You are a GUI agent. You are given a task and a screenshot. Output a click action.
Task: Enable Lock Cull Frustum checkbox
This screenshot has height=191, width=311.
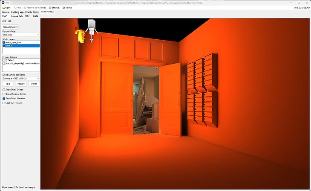4,103
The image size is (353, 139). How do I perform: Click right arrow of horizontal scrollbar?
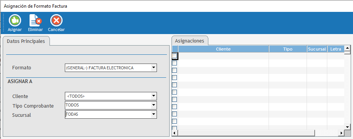click(x=341, y=133)
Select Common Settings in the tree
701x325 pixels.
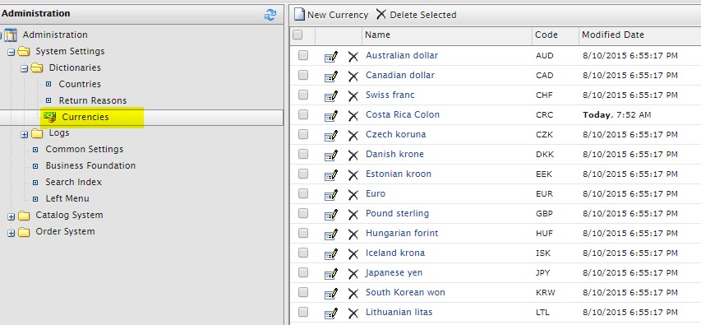85,149
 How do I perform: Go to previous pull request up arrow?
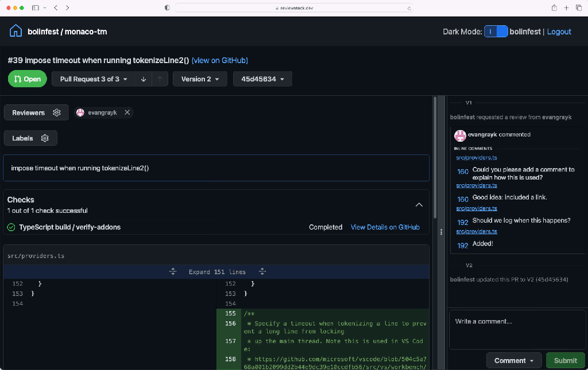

What you need to do
Please return every line of the material above that contains the string "arrow". Case counts, so match only that exact capitalization.

Output
The image size is (353, 139). How do I perform: Click right arrow of horizontal scrollbar?
 How do I perform: Go to previous pull request up arrow?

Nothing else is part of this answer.